--- begin QUOTED TEXT ---
Minimum Wage

Minimum Wage

EMILY’s List women have consistently supported increasing the minimum wage. EMILY’s List women have sponsored or co-sponsored over 20 bills since 1989 that would have increased the minimum wage. Their persistence on this issue has helped see the minimum wage nearly double since 1985.

In 1996, they fought back against the Republican House majority attempts to provide so many exemptions to the minimum wage that the bill would become essentially meaningless. EMILY’s List Representative Eva Clayton gave a floor speech, saying “Opponents of a clean vote want to slam the door of opportunity and keep it tightly closed.” The bill was eventually passed and minimum wage rose from $4.25 to $5.15 over two years.
--- end QUOTED TEXT ---
▶ [EXERCISE]
According to the minimum wage text, how much did the minimum wage rise after the bill was passed in 1996?
--- begin RECORDED INFORMATION ---
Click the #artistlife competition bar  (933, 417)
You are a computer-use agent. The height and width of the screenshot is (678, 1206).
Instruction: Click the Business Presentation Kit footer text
--- end RECORDED INFORMATION ---
▶ [FINAL RESULT]
It rose from $4.25 to $5.15 over two years.